Once the line containing "турецких сериалов (220, 1255)" is found in the records below, return it and each following line exactly, up to and including the line containing "About Us (339, 11)", and nothing else.

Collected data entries
##############################

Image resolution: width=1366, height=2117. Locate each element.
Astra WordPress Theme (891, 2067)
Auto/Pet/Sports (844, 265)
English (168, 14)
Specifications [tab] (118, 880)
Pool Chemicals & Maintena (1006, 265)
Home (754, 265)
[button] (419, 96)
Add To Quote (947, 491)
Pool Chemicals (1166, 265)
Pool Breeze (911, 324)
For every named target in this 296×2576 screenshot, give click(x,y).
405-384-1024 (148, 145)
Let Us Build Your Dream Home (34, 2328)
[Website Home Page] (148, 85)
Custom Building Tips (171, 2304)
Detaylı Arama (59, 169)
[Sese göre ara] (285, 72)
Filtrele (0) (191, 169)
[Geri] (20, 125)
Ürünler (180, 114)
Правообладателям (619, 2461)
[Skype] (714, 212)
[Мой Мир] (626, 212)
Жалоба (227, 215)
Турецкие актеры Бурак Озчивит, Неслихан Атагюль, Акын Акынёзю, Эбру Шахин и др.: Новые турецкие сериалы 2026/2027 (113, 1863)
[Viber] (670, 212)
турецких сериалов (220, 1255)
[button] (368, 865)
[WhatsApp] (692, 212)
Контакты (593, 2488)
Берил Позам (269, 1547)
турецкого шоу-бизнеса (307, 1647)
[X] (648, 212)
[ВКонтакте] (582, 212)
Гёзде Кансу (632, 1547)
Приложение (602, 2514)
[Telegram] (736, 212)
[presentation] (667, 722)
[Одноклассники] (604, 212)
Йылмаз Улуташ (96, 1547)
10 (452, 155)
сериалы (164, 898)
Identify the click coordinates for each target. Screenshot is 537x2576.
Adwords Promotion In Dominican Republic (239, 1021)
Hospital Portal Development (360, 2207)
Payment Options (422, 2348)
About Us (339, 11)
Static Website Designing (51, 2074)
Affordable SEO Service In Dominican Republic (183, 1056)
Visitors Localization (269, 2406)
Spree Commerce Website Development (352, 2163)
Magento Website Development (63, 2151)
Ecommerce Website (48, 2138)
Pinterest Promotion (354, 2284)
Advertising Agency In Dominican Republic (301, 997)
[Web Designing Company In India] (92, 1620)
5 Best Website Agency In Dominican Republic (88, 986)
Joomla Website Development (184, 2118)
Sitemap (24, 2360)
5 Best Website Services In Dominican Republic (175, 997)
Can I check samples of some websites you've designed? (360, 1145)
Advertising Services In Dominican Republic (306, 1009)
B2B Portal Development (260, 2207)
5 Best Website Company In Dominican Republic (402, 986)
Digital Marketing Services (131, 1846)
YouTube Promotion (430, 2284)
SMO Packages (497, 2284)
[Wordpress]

##############################

→ **Response to this exercise**:
турецких сериалов (220, 1255)
[button] (368, 865)
[WhatsApp] (692, 212)
Контакты (593, 2488)
Берил Позам (269, 1547)
турецкого шоу-бизнеса (307, 1647)
[X] (648, 212)
[ВКонтакте] (582, 212)
Гёзде Кансу (632, 1547)
Приложение (602, 2514)
[Telegram] (736, 212)
[presentation] (667, 722)
[Одноклассники] (604, 212)
Йылмаз Улуташ (96, 1547)
10 (452, 155)
сериалы (164, 898)
Identify the click coordinates for each target. Screenshot is 537x2576.
Adwords Promotion In Dominican Republic (239, 1021)
Hospital Portal Development (360, 2207)
Payment Options (422, 2348)
About Us (339, 11)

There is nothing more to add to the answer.